God save the King, Fu*k Hitler!

I'm not the only one who has used Morse-code within textiles to communicate secret messages, though this piece of cross stitch has an infinitely more heroic, historic and patriotic story; created in 1941 by Major Alexis Casdagli whilst he was a prisoner of war, being held by the Nazi's in the second world war. Pinching and scavenging various scraps of canvas and bits of yarn from fellow inmates' old jumpers and tattered pyjama's, Casdagli slowly started to create this embroidery with it's subversive coded message that was never understood by his captors, despite it being show throughout the castle in which hi was being held in Germany. Major Casdagli also created an embroidered map of his cell, as well as a fully stitched letter to his son, saying; 

‘It is 1,581 days since I saw you last but it will not be long now. Do you remember when I fell down the well? Look after Mummy till I get home again,’
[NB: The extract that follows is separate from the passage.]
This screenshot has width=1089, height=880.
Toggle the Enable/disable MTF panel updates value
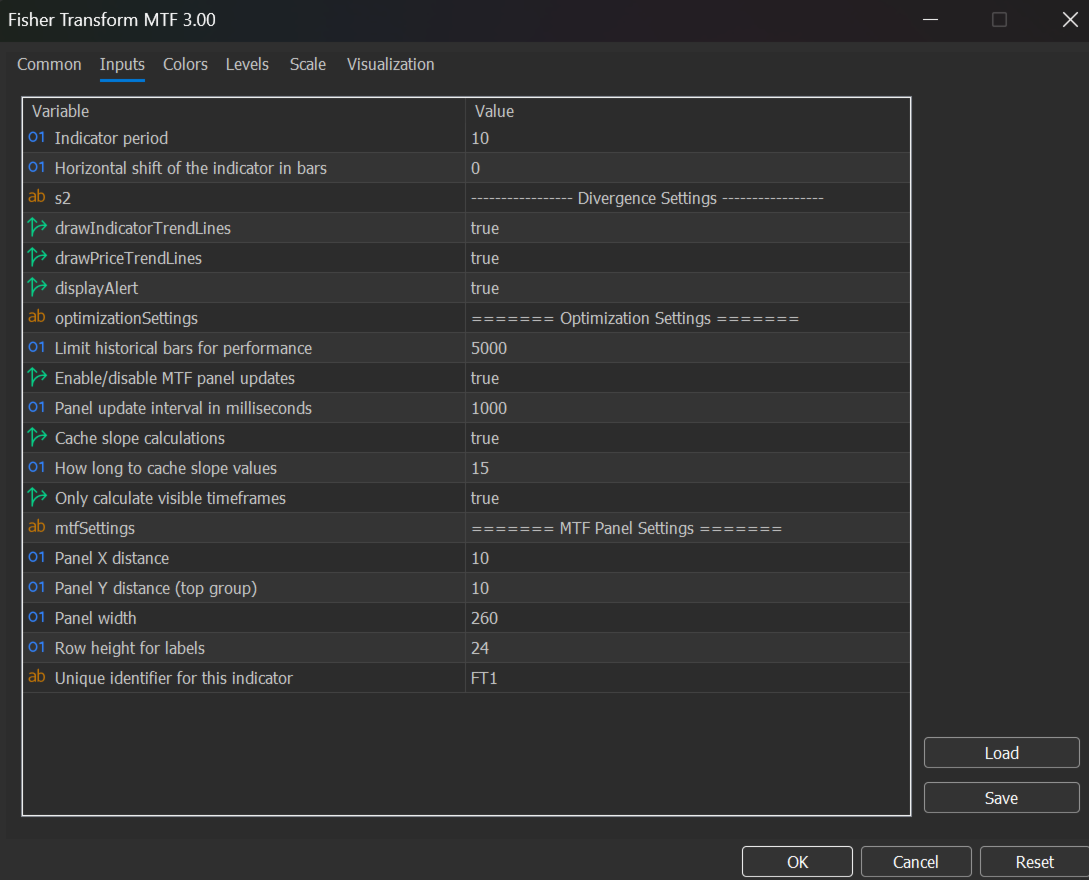tap(687, 378)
Casdagli continued to stitch well into his old age, and passed the skill on to his son, who has now made a book called 'a stitch in time' about his father's experience during the war. His father believed that stitching could transport him from his worries, allowing him to become fully absorbed in his activity, whilst pouring sentiment, memory and story into his patterned textiles. This is something I aim to share with this extremely inspiring and talented hero!

Tony Casdagli, , holding his father’s work depicting his PoW cell.

A Stitch in Time: God Save The King, Fu*k Hitler' by Captain A Casdagli, is available from lulu.

1 comment:

  1. Wow, that is such an inspiring story - thanks for sharing!